1. What information do photons carry?
None I think. Photons of specific wavelengths and/or energies can be measured and scientists can deduce what the photon came from (i.e. certain substances always emit light of a certain color…in this way scientists can determine what a glowing object is made of). Likewise, a certain pattern of photons can carry information as through a fiber-optic cable. However, I don’t think you can say a photon itself carries information.

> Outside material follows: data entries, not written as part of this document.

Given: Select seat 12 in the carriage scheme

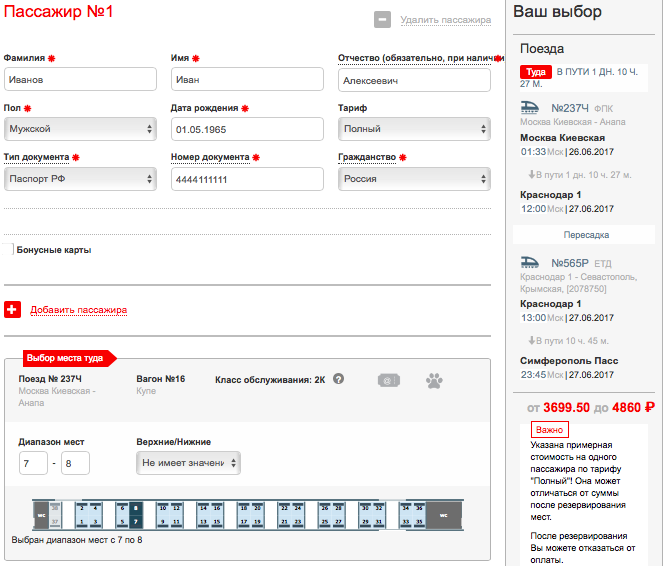Looking at the screenshot, I should 176,508.
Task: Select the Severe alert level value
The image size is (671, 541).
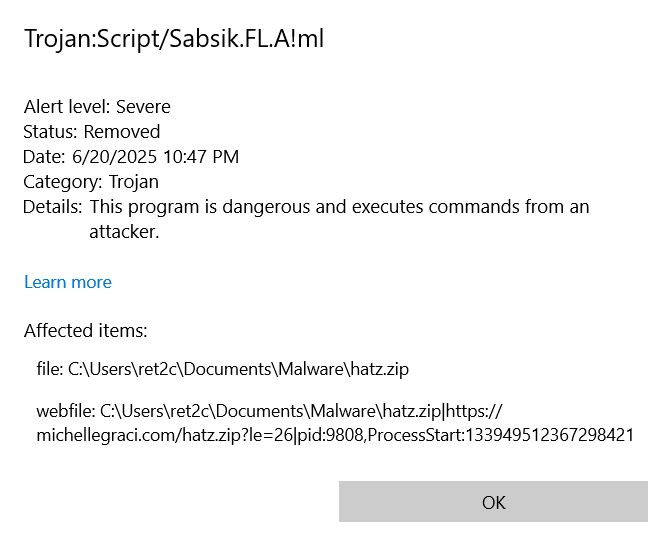Action: 143,107
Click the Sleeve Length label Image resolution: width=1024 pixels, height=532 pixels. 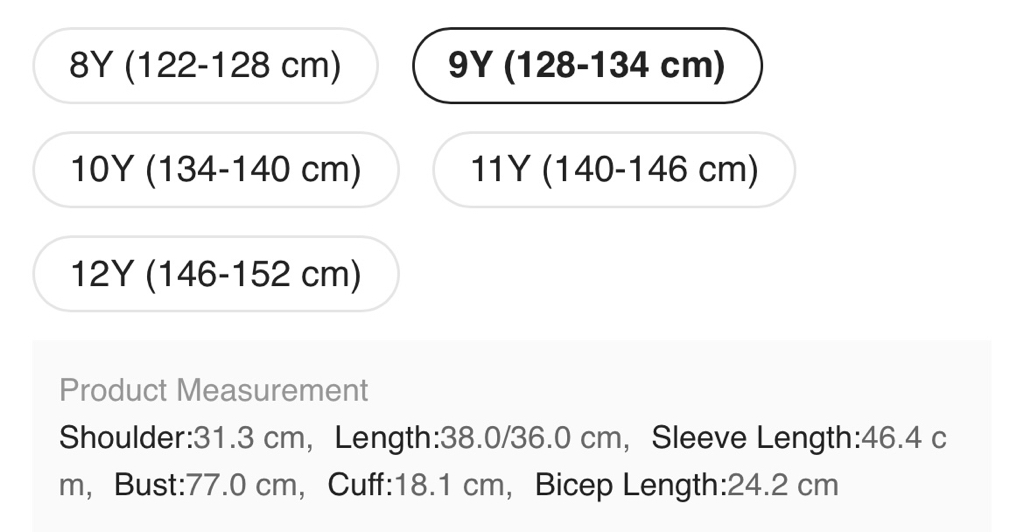[x=753, y=438]
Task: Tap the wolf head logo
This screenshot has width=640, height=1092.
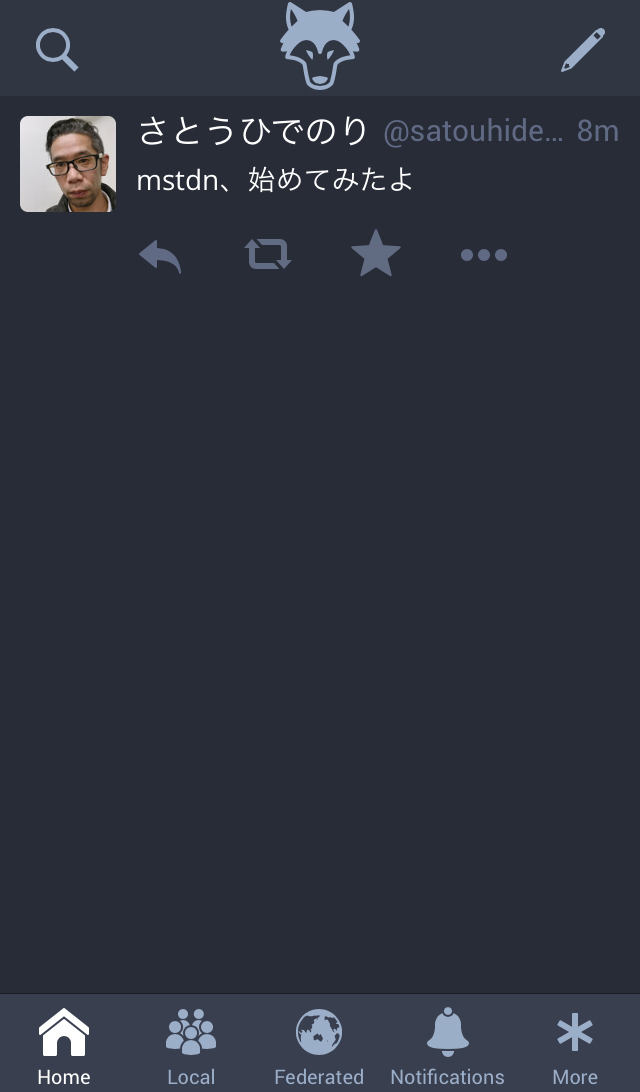Action: pos(320,45)
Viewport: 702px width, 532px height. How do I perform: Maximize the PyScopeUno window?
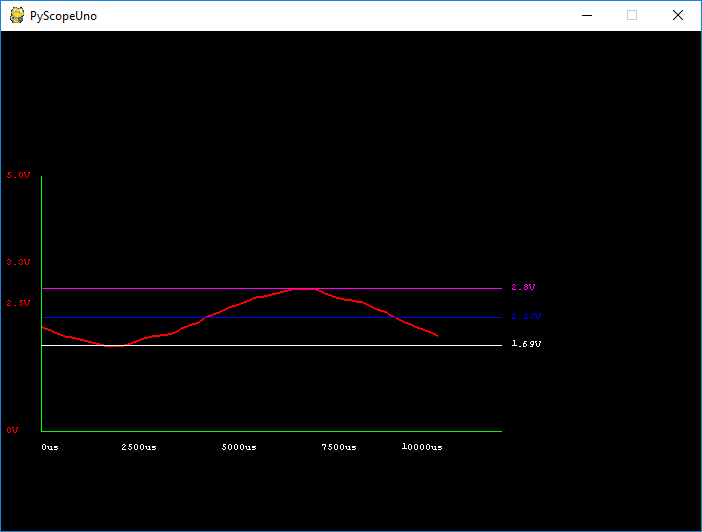[632, 16]
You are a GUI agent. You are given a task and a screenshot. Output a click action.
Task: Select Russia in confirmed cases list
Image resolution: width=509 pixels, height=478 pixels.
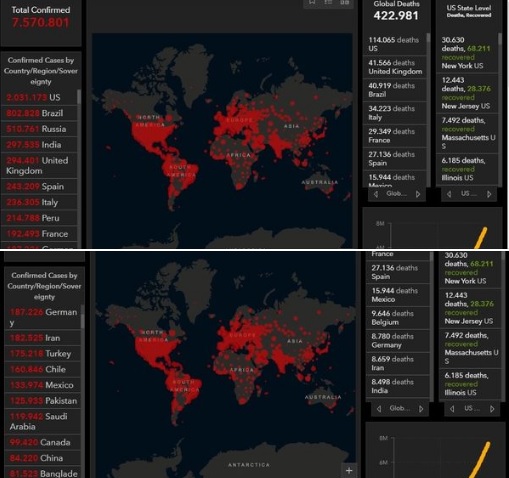point(39,129)
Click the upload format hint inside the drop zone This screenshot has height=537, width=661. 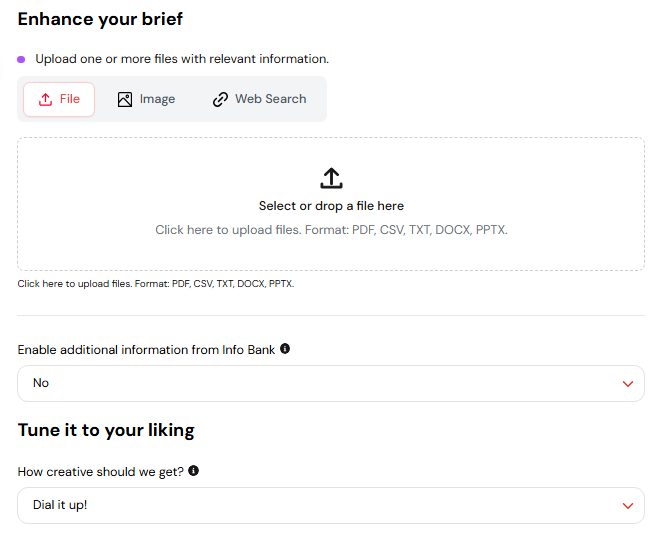(331, 230)
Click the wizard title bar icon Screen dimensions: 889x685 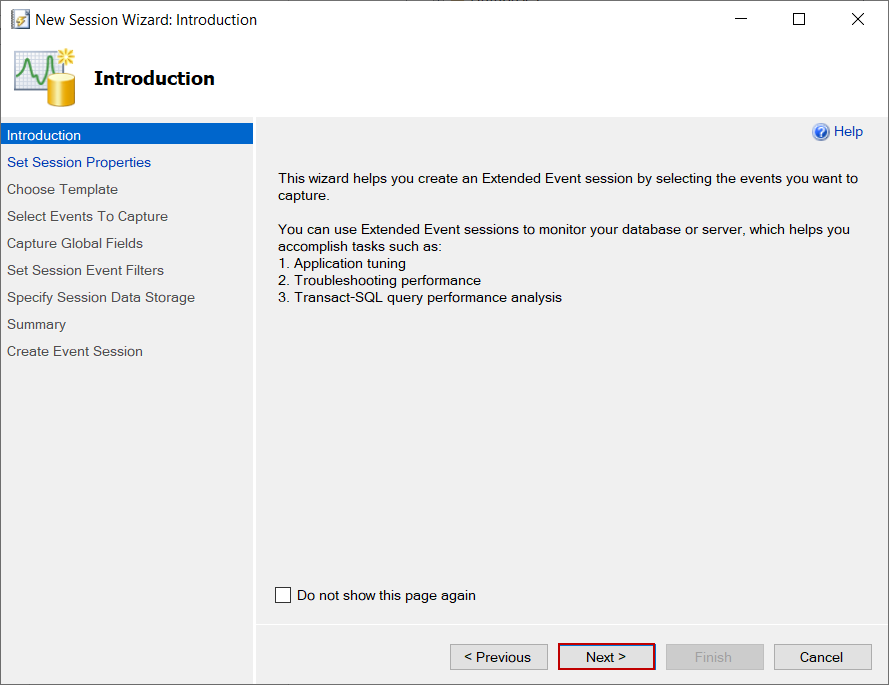point(20,20)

2. How do photons originate?
Just above I mentioned that a photon could tell someone what it came from by measuring its energy/wavelength (remember light can be considered both a wave and a particle simultaneously). Atoms have electrons orbiting them. Different types of atoms (hydrogen, helium, etc.) have different numbers of atoms ‘orbiting’ them in different shells. The electrons cannot be just any random distance from the electron but MUST orbit in prescribed distances from the nucleus (center) of the atom. If you add energy to an atom you will excite the electron. If you provide enough power for the atom to jump to the next level it will…anything less and it will stay put. However, the atom doesn’t want to stay at the higher energy level and prefers to drop back to is ground state. When the atom drops back down a level (or two or three or whatever) it emits a photon of light. As I mentioned each type of atom is unique in what levels atoms can orbit at. So, when something emits light of a particular wavelength you can determine what it was that made that light.
3. How is a photon destroyed?
Photons are being destroyed all the time. Look at your desk…it’s happening right there. White light hits your desk and it absorbs all wavelengths except a few which it reflects. This reflected light determines what color you perceive your desk to be. The absorbed photon gives its energy to the desk causing your desk to heat up. Of course, there isn’t enough light in your room to significantly heat the desk but it is happening just the same.
As for the electron its anti-particle is a positron (not a photon).